[Your tasks]:
A - For each statement, say yes or no according to whether it agrees with the bistort entry, and quote the exact words of the entry that decide it: (i) The entry gives "Snakeweed" as another name for greater bistort. (ii) The entry places the plant in the order Trigynia. (iii) The entry cites Gerard at page 192.
B - In the bistort entry, revise the stretch from "Bistorta major vulgaris." through "Curtis Flor. Lond.", substituting "Ray" for "Raii".
BEGIN Excerpt to read
034. Polygonum bistorta. Greater bistort, or, Snakeweed.
Synonyma. Bistorta. Pharm. Lond. & Edinb.
Bistorta major. Gerard, emac. 399.
Bistorta major vulgaris. Park. Theat. 391.
Bistorta major rugosioribus foliis. J. Bauh. iii. 538.
Bistorta radice minus intorta. Bauh. Pin. 192. Raii Synopsis, 147. Raii Hist. 186. spec. 1.
Polygonum radice lignosa contorta, spica ovata, foliorum petiolis alatis. Hal. Stirp. Helv. No. 1558. Withering Bot. Arrang. 406. Flor. Dan. 421. Curtis Flor. Lond.
Class Octandria. Ord. Trigynia. L. Gen. Plant. 495.
Ess. Gen. Ch. Cor. 5-partita, calycina. Sem. 1, angulatum.
Spec. Char. P. caule simplicissimo monostachyo, foliis ovatis in petiolum decurrentibus.
END Excerpt to read
BEGIN Collected material
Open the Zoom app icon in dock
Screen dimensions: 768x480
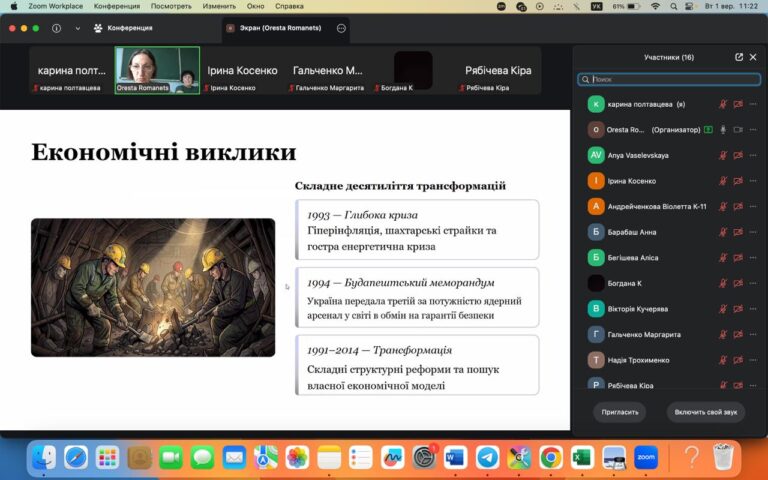pos(646,458)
END Collected material
[Answers to this exercise]:
A -
(i) Yes: "Greater bistort, or, Snakeweed."
(ii) Yes: "Ord. Trigynia."
(iii) No: "Gerard, emac. 399."

B -
Bistorta major vulgaris. Park. Theat. 391.
Bistorta major rugosioribus foliis. J. Bauh. iii. 538.
Bistorta radice minus intorta. Bauh. Pin. 192. Ray Synopsis, 147. Ray Hist. 186. spec. 1.
Polygonum radice lignosa contorta, spica ovata, foliorum petiolis alatis. Hal. Stirp. Helv. No. 1558. Withering Bot. Arrang. 406. Flor. Dan. 421. Curtis Flor. Lond.